Au-delà de ces questions, il faut revenir de nombreuses décennies en arrière, à la fin du XIXème siècle et en pleine industrialisation, le travail ouvrier se féminise. Dans les milieux ouvriers qui commencent à se mobiliser (les syndicats seront légalisés en 1884 grâce à la loi Waldeck-Rousseau) contre la pénibilité des conditions de travail, l’arrivée des femmes dans les usines est perçue comme une menace. En effet, ces dernières acceptent des salaires plus bas (entre 40 et 50 % de moins que les hommes) et la charge du travail domestique et parental les rend souvent indisponibles à la mobilisation contre les patrons. La participation des femmes aux grandes grèves de la fin du XIXème et au début du XXème siècle change un peu la donne. Les mobilisations spectaculaires des corsetières de Limoges (108 jours de grève) en 1895, des sardinières de Douarnenez (115 jours de grève) en 1905 prouvent l’influence et la présence des femmes dans les combats sociaux, leur endurance à la lutte (115 jours de grève d’affilée !). En 1921, une femme est élue au poste de secrétaire fédérale de la CGTU de l’alimentation.
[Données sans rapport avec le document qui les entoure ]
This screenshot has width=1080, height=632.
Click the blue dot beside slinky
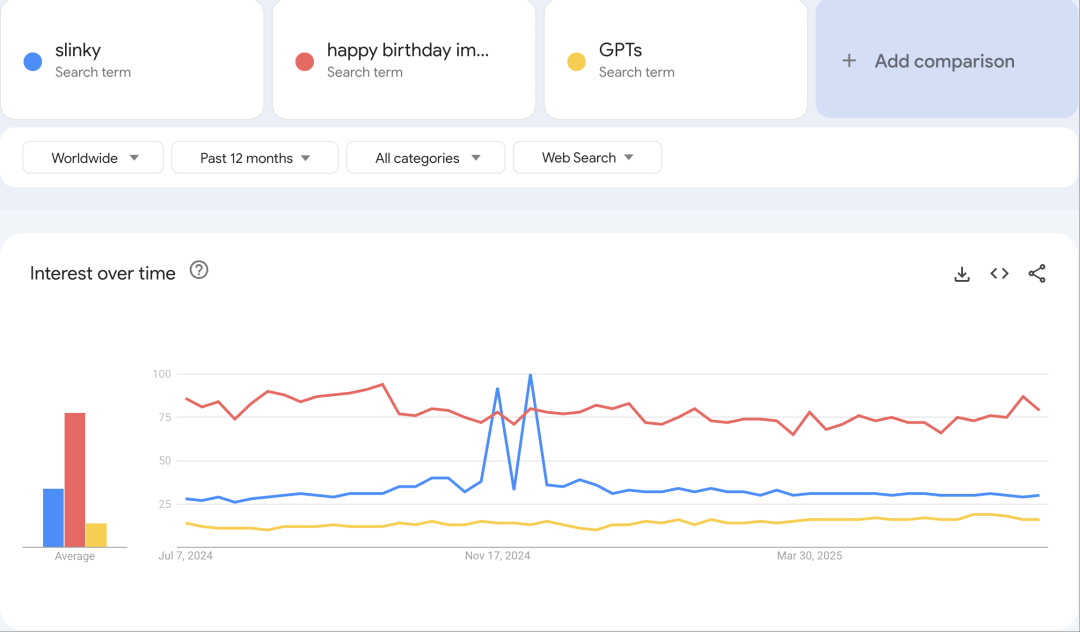click(x=33, y=62)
Pendant les grands mouvements sociaux de 1936 et de 1968, les femmes se mobilisent massivement. La présence des femmes dans les syndicats, que ce soit dans les instances militantes ou à des postes de cadres dans les fédérations, n’a cessé d’augmenter mais comme pour la place des femmes dans les assemblées politiques, leur accession se fait par à-coups, avec autant d’avancées que de défaites et en 2023, alors que se dessinent les contours d’une nécessaire mobilisation pour des conditions de travail plus décentes, les femmes restent invisibles dans les rangs des syndicats.
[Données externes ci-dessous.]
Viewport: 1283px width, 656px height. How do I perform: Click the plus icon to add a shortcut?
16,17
Elles ont pourtant bénéficié des grands débats sur la parité en politique. Dès 1982, la CFDT instaure une mixité proportionnelle au nombre d’adhérent·es et en 1999, la CGT instaure la parité. Il faut attendre la loi Rebsamen de 2015 pour que tous les syndicats se voient obligés de constituer des listes qui respectent une mixité proportionnelle pour les élections professionnelles.

Si ces lois ont été vertueuses, la parité dans les syndicats se heurte aux mêmes écueils que la parité en politique. Le temps du militantisme syndical est un temps qui empiète sur la sphère privée. Il est difficile pour les femmes qui ont des enfants de participer à des réunions le soir et de rajouter à leur temps de travail, des heures en plus. Cela a pour effet d’atténuer la diversité de la présence syndicale des femmes et la prédominance des cadres, dont on imagine qu’elles ont plus de facilité à trouver de l’aide et des relais dans leur vie domestique, au détriment des ouvrières. C’est tout une « expérience » de l’emploi, et la plus précarisée et fragile, qui disparaît alors de la lutte syndicale. Résultat, non seulement les femmes sont moins représentées, mais l’intersectionnalité de leurs combats disparaît aussi.

La question de la féminisation des syndicats est d’autant plus cruciale, que la répartition des femmes dans les différents secteurs de l’emploi est beaucoup moins homogène que celle des hommes. Leurs carrières le sont tout autant, entrecoupées souvent par la maternité et la gestion de la vie domestique. C’est aussi cette question qu’il faut poser, celle de la spécificité de l’emploi féminin, de sa juste représentation et de sa juste défense. Le débat sur la réforme des retraites l’a encore démontré, puisqu’elles seront parmi les professionnel.les les plus défavorisé.es par la proposition de loi du Gouvernement.

Il existe des solutions, bien sûr, pour favoriser la présence et la visibilité des femmes dans les syndicats : valoriser les expériences syndicales dans l’évolution des carrières, muscler encore les règles de parité et de mixité, lutter contre les violences sexistes et sexuelles. L’augmentation du taux de syndicalisation des femmes est, sans nul doute, un énorme enjeu pour les syndicats, surtout en France où la syndicalisation est en perte de vitesse. Les femmes représentent une possibilité d’accroître les effectifs, d’apporter aussi un autre regard sur la manière de militer, sur le rapport au temps et à l’engagement.